Quelle:
══════════════════════════════

Aber das Aufkommen der Reformation ist nicht AUSFLUSZ einer bereits zerfallenden Ordnung, sondern Ergebnis eines bereits durch den Buchdruck einsetzenden und forcierten Zerfalls. Die durch Luther, der exakt diese Grammatik und Wirkung der durch den Druck mit beweglichen Lettern - daraus ist das Buch in der uns bekannten Form als erstes Massenmedium entstanden - angestoßenen Auflösung eines Ganzen zum Inhalt seiner gesamten Theologie gemacht hat. Die eine Medientheorie ist, die aus den Tatschen einer durch Medien disparat gewordenen Gesellschaft die Eigenschaften Gottes abgelesen hat.

Dadurch entstand als Modell des Menschen der mit seinem Buch alleine gelassene Mensch, der AUTONOM scheint. Denn er ist Gerichtshof und Angeklagter zugleich, prüft also mit demselben Instrument seine eigene Verfaßtheit: IST das wahr, was ich denke, ist das wahr, was ich hier beurteile weil lese, WAS soll es bedeuten.

Aus dieser Notwendigkeit, die sich aus den Gebrauchsbedingungen und -folgen des Produkts ergeben haben (sic!), entstand mit der Autonomisierung des Einzelnen auch sein Herauslösen des Erkenntnisprozesses aus einem Ganzen. Ja, das gesamte Selbstbefinden des Menschen veränderte sich. Er hat sich nicht mehr als Individualisierung des Kollektiven verstanden, sondern begonnen, sich als Urheber seiner selbst zu erleben. 

So ist auch die Tatsache aus dem Blickfeld verschwunden, daß alles menschliche Wissen aus einer vereinten Vielfachquelle stammt. Das aus Gegebenem, in seiner Personalisierugn durch Vertrauenspersonen, und der Weitergabe, also Geschenkhaftigkeit stammt. Von dort aus wird dann der Denkprozeß in Gang gesetzt, der im Wesentlichen aus dem Zwilling Vorstellungsbild (Vergleichsziel) und Phantasie (Fähigkeit des Findens von "Dazupassendem") besteht. 

Durch das Schreiben (Drucken) war nicht einmal mehr die Fähigkeit bedeutend, das in einem Akt des Zwischenmenlischkeit - der Rhetorik - in eine lebendige, personale Form zu bringen, die sogar alle Meidendimensionen umfaßt hat, wie die Musik. Denn das ist der wahre Hintergrund der Rhetorik - sie ist der lebendige Gedanke, daß Wissen ein zwischemenshclicher, immer personaler Akt ist. Ohne zu übersehen, daß die Anfänge dieser mit der Renaissance (die selbst bereits im Rahmen so einer Disparatheits-Bewegung zu sehen ist) so wuchtig einsetzenden Bewegung schon im 10. Jahrhundert begonnen haben. Bereits damals haben Hellsichtige wie Hugo de St. Victoire die Folgen der Steigerung der Bedeutung der Schrift im Rahmen menschlicher fundierung erkannt und scharf davor gewarnt: So würde sich die Wahrheit als Kulturgrund auflösen.

══════════════════════════════

Datenzeilen:

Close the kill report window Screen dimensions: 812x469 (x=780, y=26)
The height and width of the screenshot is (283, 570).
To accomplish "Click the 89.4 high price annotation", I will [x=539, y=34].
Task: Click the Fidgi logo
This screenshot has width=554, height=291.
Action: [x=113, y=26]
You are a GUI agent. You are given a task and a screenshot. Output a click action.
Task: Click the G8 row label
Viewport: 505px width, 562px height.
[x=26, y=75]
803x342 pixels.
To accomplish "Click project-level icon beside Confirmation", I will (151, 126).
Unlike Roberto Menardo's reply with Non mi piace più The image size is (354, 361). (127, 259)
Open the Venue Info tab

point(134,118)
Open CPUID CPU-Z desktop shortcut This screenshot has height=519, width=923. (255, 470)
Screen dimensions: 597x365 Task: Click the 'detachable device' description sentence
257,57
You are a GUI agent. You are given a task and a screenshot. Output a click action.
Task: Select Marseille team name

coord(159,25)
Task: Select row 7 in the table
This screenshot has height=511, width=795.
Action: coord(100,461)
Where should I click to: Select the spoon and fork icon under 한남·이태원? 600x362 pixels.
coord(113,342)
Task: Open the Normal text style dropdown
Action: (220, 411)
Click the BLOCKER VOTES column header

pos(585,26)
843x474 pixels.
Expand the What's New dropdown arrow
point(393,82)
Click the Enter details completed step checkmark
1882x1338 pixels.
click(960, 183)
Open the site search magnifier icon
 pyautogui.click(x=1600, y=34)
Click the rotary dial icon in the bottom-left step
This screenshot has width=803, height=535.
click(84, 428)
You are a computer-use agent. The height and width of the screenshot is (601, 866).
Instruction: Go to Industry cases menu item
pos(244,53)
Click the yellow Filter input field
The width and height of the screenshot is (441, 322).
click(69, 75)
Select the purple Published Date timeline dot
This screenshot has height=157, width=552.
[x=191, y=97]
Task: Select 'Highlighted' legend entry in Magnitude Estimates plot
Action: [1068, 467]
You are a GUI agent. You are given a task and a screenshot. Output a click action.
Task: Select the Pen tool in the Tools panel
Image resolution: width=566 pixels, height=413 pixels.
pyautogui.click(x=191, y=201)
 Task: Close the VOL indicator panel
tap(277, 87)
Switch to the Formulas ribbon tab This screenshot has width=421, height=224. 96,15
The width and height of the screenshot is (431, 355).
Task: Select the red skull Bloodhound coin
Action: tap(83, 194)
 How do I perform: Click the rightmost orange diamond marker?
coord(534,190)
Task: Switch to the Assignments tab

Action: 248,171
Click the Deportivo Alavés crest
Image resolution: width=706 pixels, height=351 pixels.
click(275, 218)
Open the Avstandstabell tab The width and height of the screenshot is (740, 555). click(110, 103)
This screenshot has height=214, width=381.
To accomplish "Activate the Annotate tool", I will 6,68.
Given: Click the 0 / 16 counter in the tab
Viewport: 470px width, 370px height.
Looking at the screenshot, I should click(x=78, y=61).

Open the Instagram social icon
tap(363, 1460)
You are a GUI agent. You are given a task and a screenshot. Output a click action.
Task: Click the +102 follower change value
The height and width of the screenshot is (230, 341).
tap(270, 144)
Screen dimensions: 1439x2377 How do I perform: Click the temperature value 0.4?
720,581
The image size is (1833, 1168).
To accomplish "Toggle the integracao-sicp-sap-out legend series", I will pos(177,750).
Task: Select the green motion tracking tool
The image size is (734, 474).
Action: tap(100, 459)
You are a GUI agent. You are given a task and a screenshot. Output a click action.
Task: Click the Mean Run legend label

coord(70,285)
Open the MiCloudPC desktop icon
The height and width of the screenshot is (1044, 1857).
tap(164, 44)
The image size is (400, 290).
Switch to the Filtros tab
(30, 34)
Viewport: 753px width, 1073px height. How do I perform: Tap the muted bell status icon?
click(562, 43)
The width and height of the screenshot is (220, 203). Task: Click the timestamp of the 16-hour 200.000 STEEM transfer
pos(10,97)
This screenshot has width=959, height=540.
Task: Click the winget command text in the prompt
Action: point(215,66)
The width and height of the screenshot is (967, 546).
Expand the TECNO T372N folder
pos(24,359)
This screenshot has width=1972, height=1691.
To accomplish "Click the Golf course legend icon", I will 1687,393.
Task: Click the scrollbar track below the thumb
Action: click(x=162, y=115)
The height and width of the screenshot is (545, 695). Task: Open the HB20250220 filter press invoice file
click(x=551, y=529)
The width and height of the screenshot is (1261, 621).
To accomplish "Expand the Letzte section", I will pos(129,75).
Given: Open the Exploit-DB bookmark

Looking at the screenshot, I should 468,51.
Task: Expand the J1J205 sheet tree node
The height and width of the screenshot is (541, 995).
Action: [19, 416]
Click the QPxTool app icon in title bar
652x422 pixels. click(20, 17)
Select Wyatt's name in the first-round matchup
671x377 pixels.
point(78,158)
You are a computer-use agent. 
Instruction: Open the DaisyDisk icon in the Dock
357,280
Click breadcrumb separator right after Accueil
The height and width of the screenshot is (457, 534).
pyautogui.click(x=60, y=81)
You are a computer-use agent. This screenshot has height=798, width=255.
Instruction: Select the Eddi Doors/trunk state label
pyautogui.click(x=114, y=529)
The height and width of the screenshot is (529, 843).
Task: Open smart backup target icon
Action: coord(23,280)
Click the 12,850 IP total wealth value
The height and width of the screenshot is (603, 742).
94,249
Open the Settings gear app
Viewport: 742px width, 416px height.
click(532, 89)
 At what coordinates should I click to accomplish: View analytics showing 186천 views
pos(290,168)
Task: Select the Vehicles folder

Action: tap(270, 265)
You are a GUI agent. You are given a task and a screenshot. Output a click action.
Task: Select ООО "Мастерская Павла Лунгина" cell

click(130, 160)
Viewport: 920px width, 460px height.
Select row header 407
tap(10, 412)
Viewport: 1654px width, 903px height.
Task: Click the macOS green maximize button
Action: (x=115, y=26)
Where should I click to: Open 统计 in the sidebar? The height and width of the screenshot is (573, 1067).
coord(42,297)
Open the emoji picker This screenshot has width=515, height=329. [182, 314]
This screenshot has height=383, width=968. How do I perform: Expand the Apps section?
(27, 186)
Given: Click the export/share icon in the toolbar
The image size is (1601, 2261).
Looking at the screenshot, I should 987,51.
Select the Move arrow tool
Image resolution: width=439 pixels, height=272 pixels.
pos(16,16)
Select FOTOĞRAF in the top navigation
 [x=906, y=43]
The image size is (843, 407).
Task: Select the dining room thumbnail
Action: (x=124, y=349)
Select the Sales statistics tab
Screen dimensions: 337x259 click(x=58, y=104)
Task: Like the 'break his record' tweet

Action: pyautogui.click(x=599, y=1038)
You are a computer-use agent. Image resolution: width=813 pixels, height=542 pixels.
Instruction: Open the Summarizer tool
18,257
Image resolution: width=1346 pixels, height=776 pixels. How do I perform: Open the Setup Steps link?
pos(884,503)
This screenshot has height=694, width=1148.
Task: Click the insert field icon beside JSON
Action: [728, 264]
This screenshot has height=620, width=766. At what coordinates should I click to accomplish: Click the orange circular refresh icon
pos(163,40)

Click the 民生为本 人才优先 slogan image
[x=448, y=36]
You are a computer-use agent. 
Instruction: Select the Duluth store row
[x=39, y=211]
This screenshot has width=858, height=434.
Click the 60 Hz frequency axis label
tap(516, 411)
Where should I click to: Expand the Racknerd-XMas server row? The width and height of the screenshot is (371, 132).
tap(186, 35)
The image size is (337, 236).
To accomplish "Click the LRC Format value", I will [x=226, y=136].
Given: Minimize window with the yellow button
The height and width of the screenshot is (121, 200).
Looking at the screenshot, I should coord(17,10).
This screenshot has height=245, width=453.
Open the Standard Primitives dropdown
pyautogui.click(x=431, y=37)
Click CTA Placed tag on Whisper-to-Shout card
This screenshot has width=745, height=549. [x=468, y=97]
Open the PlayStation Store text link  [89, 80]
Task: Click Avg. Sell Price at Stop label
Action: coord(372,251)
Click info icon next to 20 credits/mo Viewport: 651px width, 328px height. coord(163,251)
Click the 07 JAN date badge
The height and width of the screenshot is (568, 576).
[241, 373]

══════════════════════════════

Aufgabenstellung:
Extrahieren Sie aus der Quelle den Abschnitt von „Aus dieser Notwendigkeit, die“ bis „selbst zu erleben.“ im unveränderten Wortlaut. Die Zeilen sind hierfür ohne Belang.

Lösung:
Aus dieser Notwendigkeit, die sich aus den Gebrauchsbedingungen und -folgen des Produkts ergeben haben (sic!), entstand mit der Autonomisierung des Einzelnen auch sein Herauslösen des Erkenntnisprozesses aus einem Ganzen. Ja, das gesamte Selbstbefinden des Menschen veränderte sich. Er hat sich nicht mehr als Individualisierung des Kollektiven verstanden, sondern begonnen, sich als Urheber seiner selbst zu erleben.